Copy the lines below word for word, leaving out the pictures.

## BEGIN Data provided

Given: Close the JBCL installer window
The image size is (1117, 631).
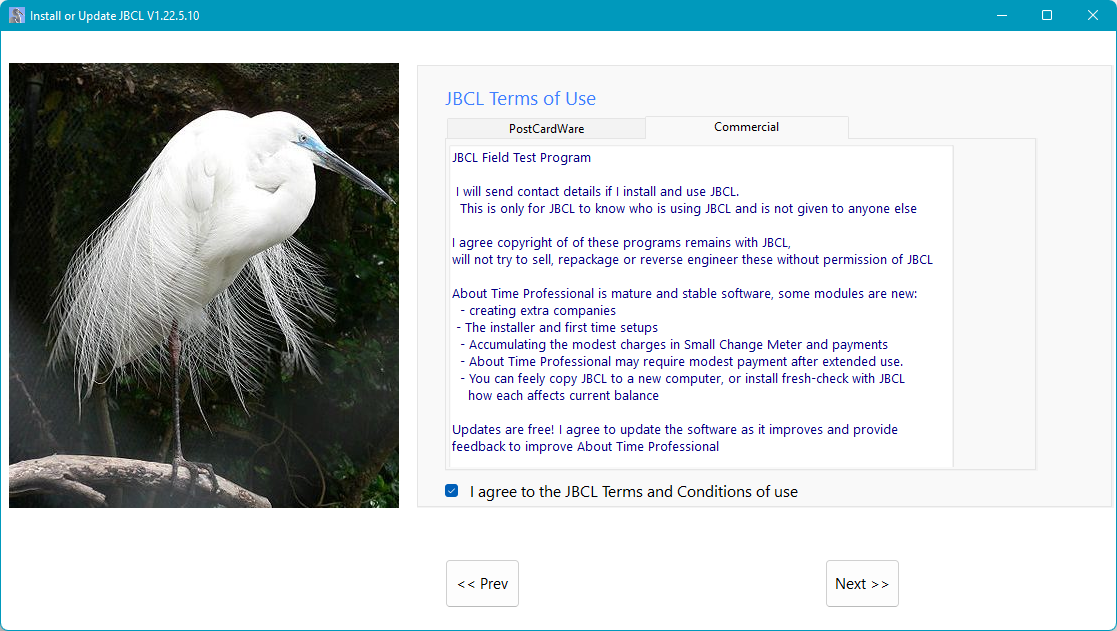Looking at the screenshot, I should (1092, 15).
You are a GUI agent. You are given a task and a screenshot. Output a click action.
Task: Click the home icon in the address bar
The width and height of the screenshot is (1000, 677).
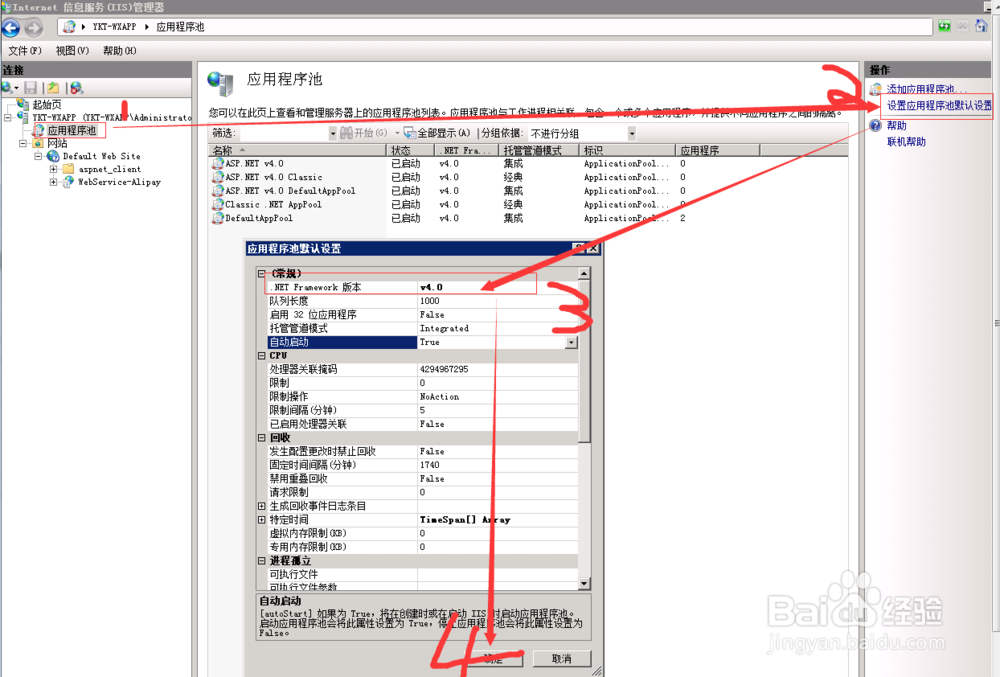coord(981,27)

## END Data provided

Completed task:
Given: Close the JBCL installer window
The image size is (1117, 631).
Looking at the screenshot, I should (1092, 15).
You are a GUI agent. You are given a task and a screenshot. Output a click action.
Task: Click the home icon in the address bar
The width and height of the screenshot is (1000, 677).
coord(981,27)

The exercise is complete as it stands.